Starting at the line that contains "Given: Upvote Ask Your Pdf listing" and ending with the last of the entries, express each nonblank line as one string in a JSON list, leaving out the pictures.

---------- RAW RECORDS ----------

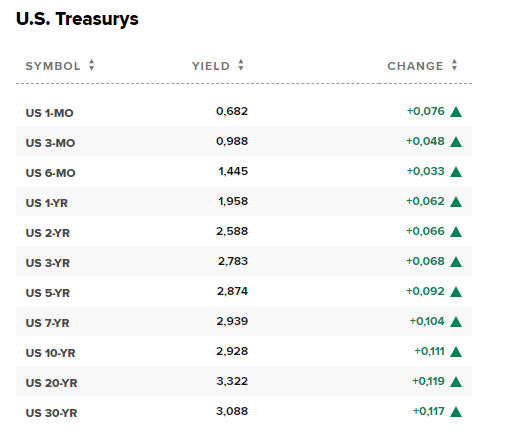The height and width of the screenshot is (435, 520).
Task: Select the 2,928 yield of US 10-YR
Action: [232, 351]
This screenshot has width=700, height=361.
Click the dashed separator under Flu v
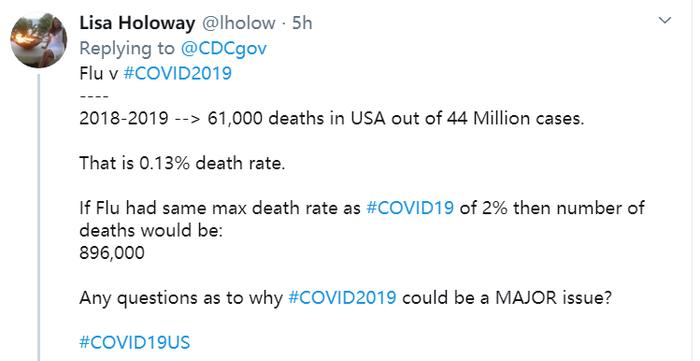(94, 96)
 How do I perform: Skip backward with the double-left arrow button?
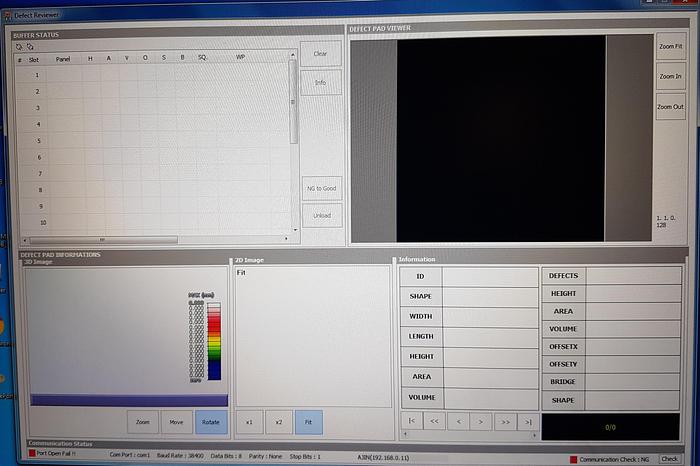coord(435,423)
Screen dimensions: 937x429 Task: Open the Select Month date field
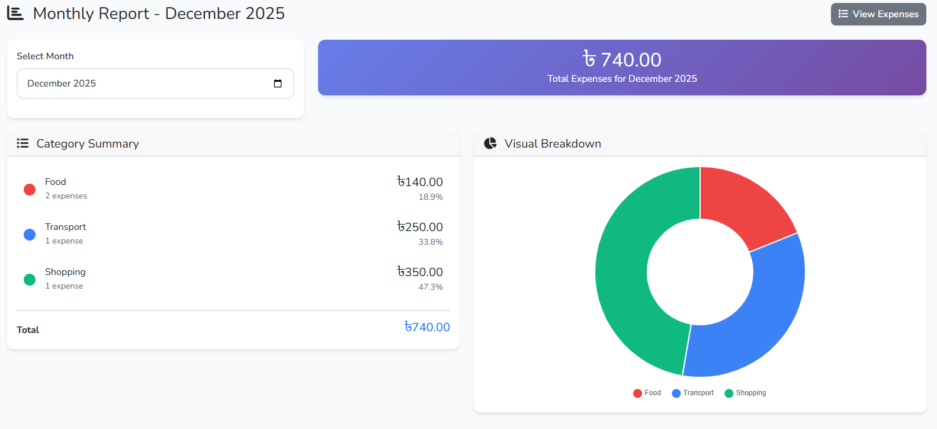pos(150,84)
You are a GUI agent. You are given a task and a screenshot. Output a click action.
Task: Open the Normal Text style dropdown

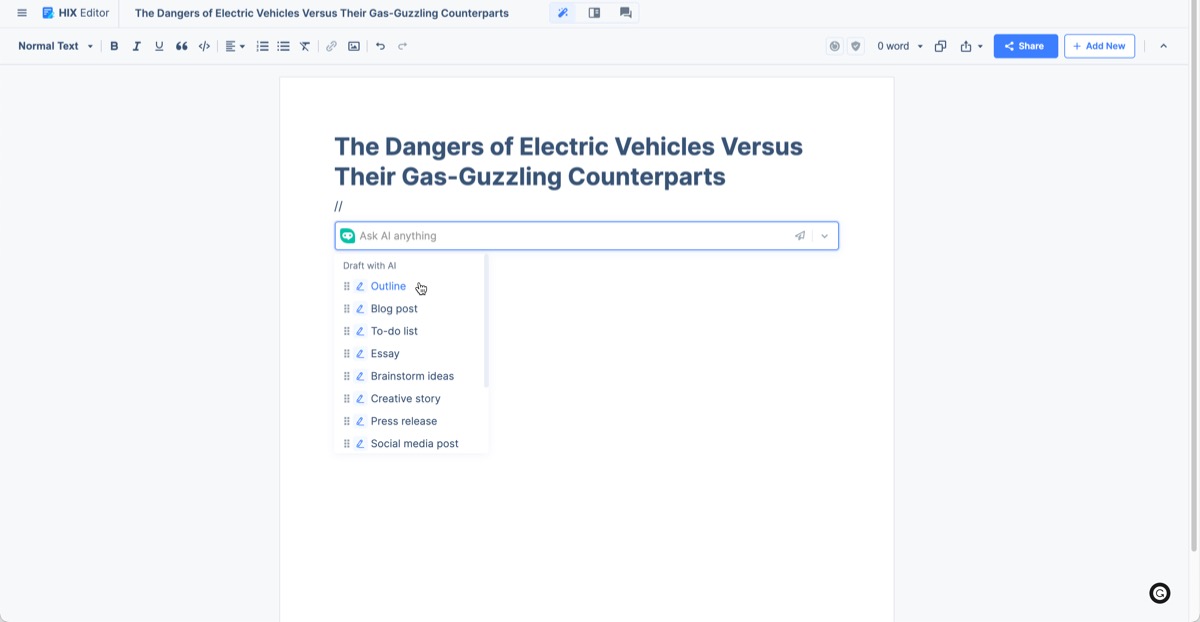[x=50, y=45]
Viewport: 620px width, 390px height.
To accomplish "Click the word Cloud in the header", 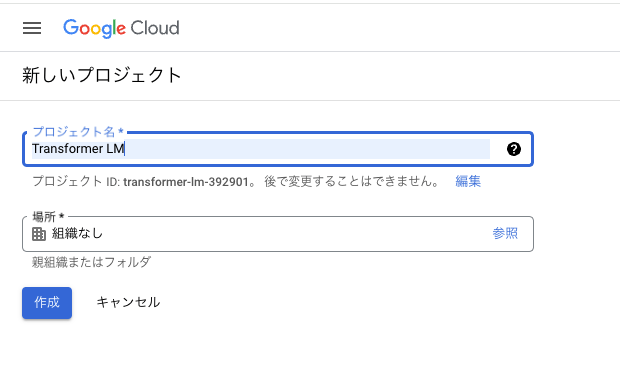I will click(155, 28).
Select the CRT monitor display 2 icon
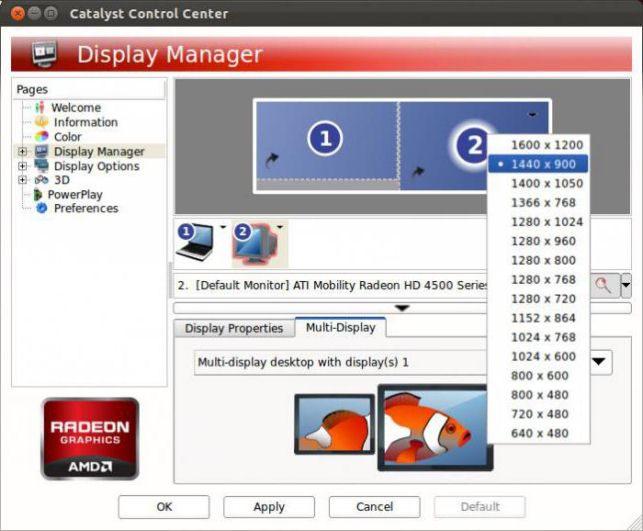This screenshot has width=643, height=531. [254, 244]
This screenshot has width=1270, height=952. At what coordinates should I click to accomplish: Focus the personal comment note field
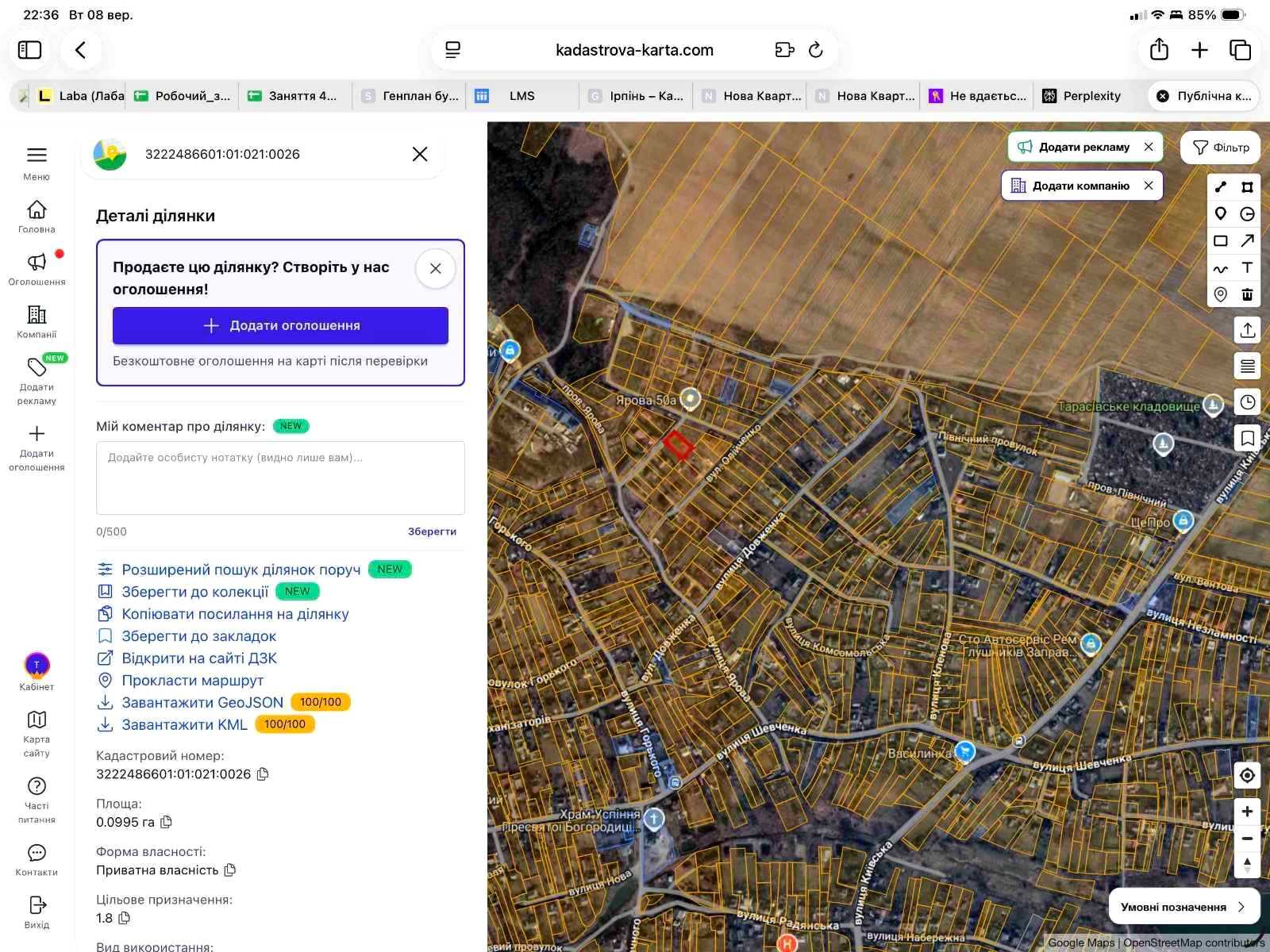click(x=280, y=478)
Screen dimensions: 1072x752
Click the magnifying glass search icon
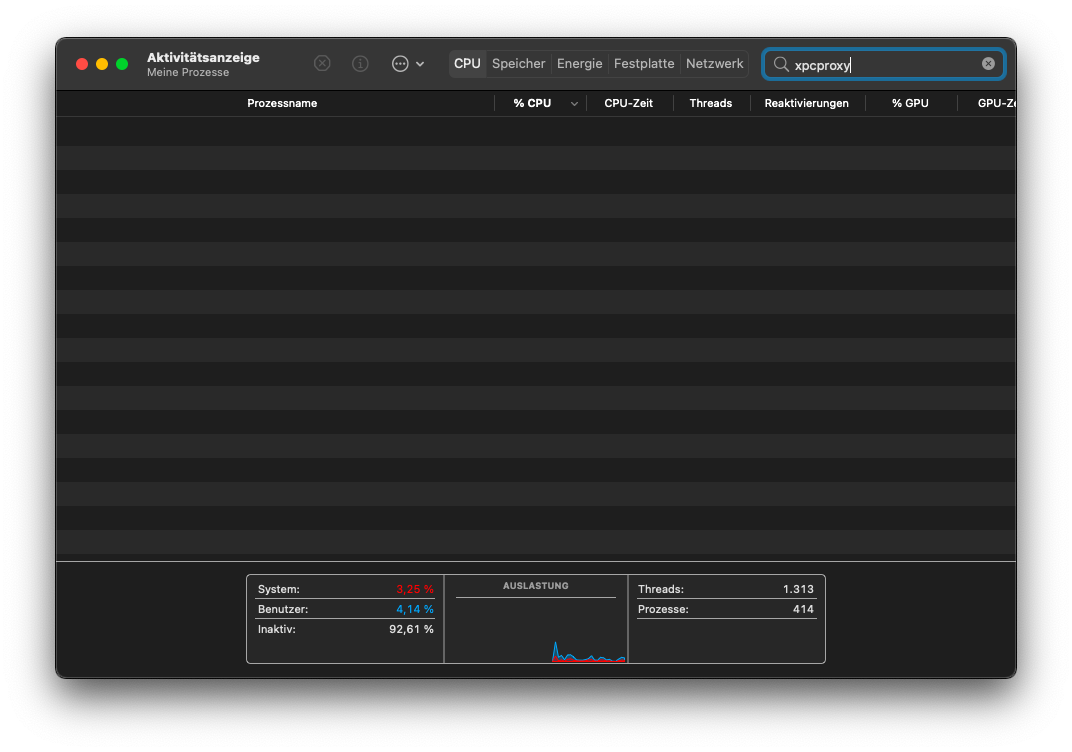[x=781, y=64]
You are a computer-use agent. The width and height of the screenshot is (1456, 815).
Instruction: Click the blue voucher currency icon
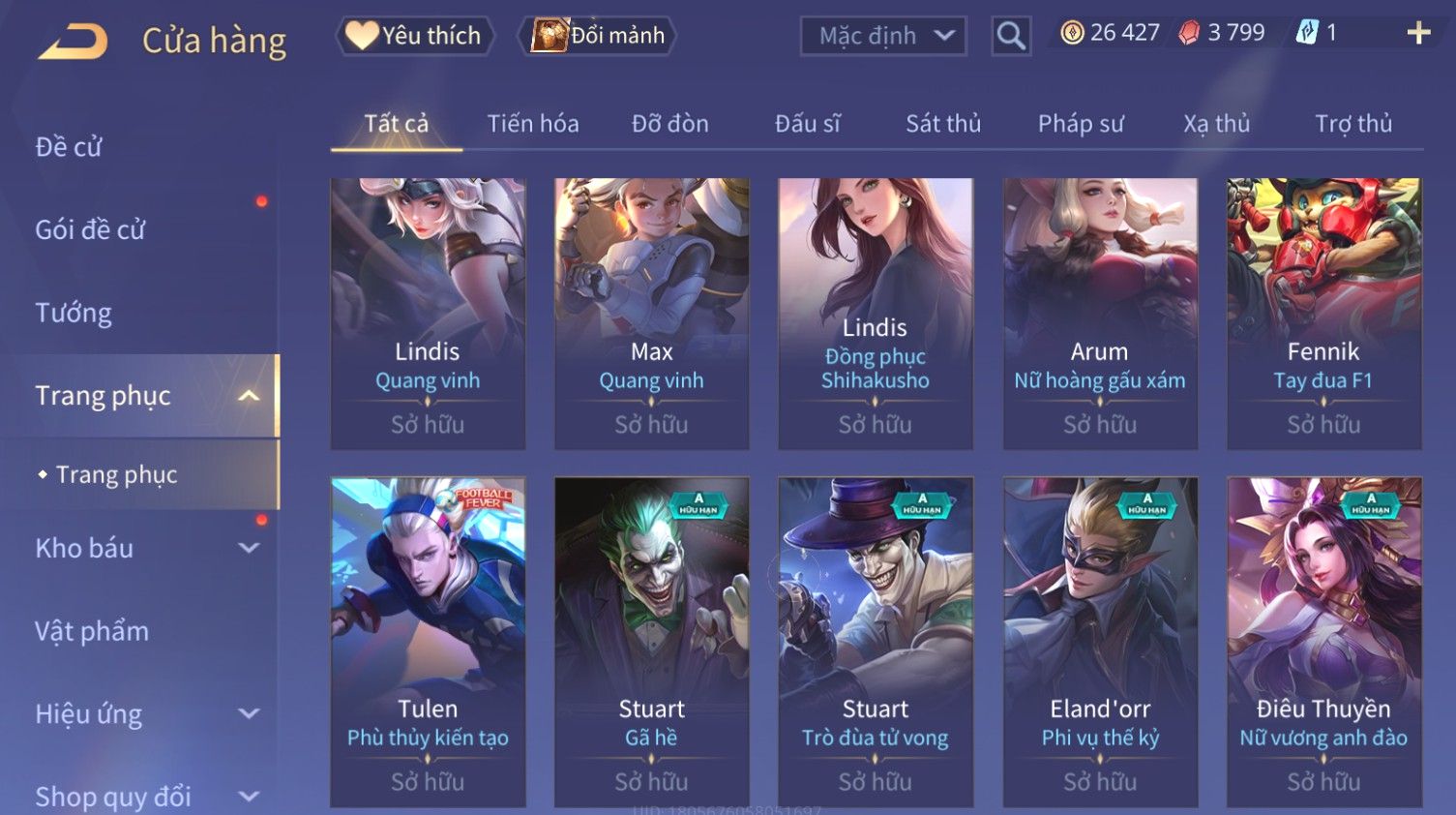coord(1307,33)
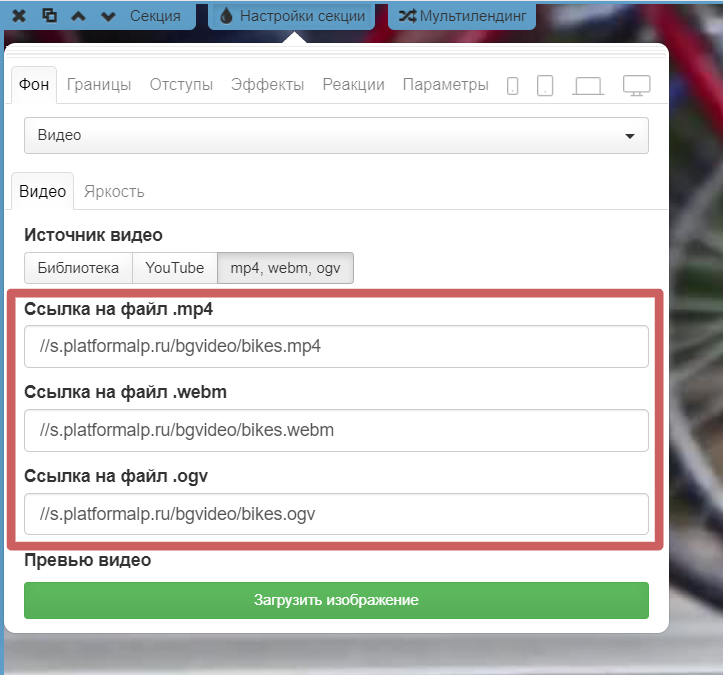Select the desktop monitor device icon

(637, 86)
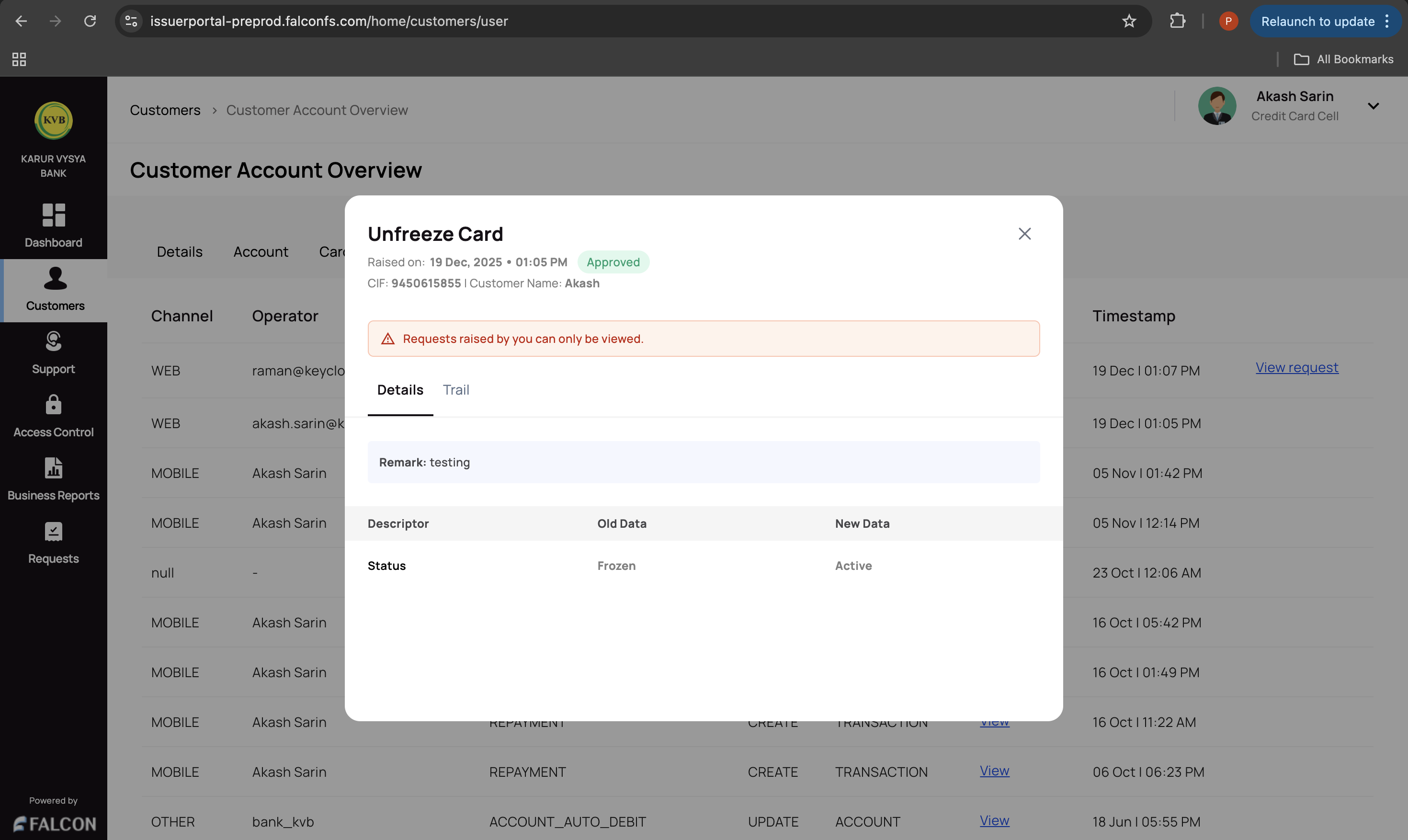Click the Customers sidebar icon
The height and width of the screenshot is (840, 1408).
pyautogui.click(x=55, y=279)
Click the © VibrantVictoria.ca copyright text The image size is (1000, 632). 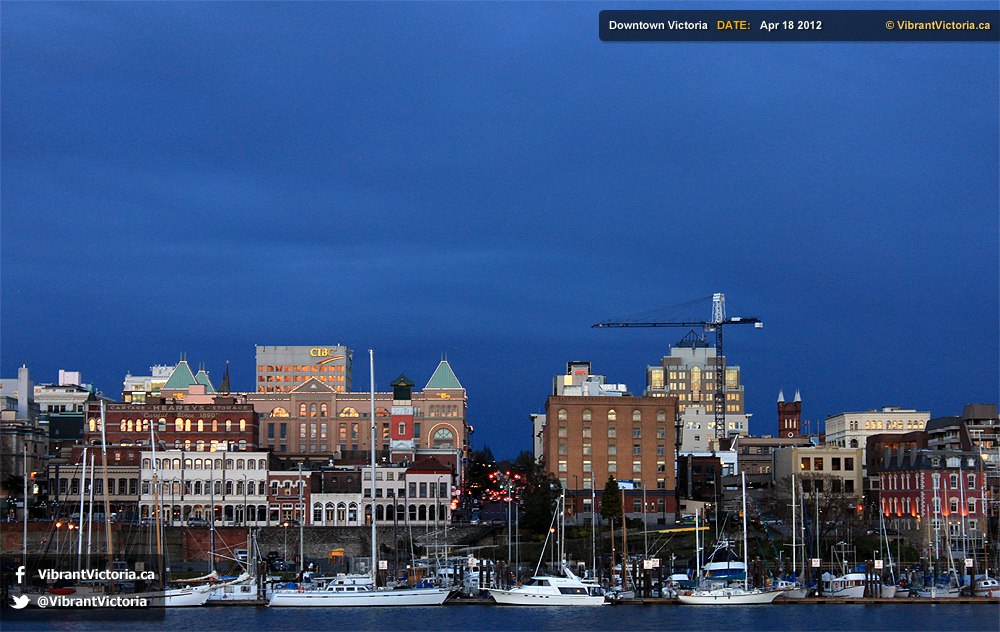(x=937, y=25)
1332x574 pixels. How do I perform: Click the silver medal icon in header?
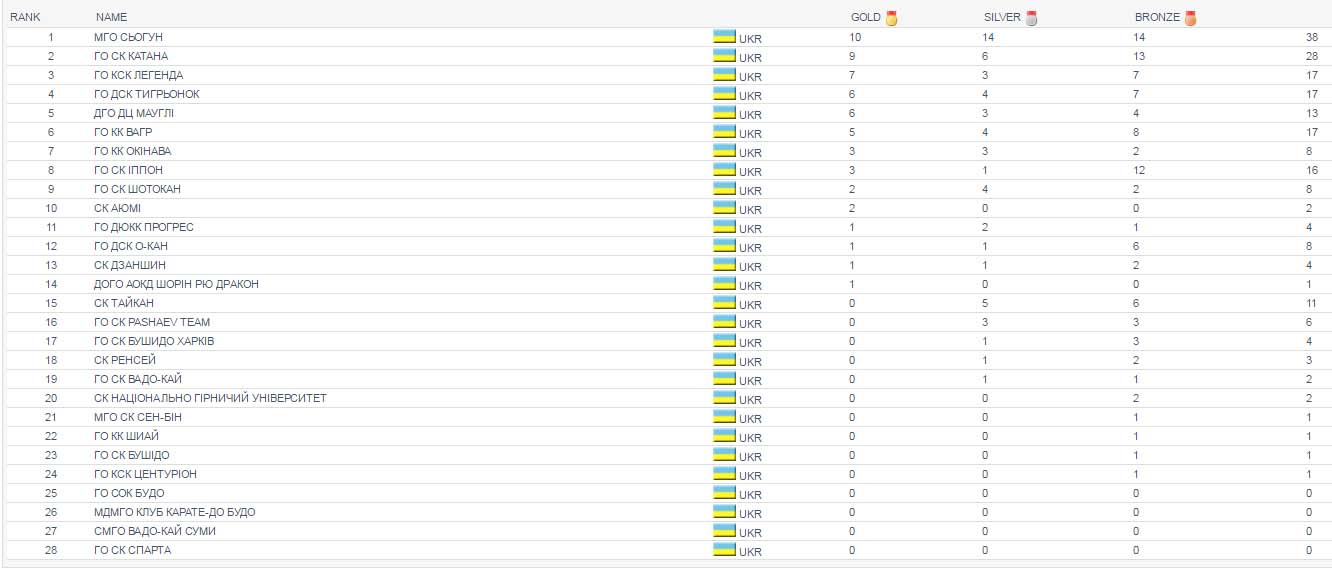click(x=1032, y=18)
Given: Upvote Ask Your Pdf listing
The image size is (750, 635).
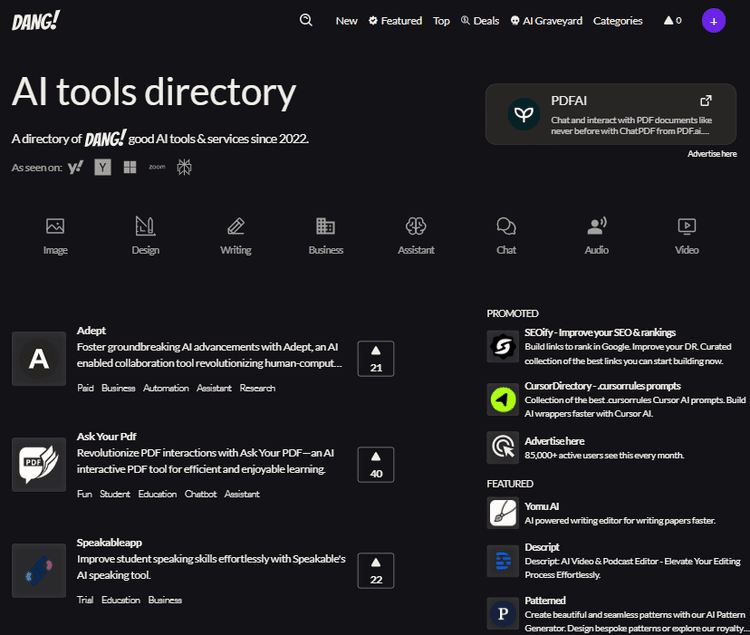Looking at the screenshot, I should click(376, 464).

----------

**PROBLEM SOLUTION:**
[
  "Given: Upvote Ask Your Pdf listing",
  "The image size is (750, 635).",
  "Looking at the screenshot, I should click(376, 464)."
]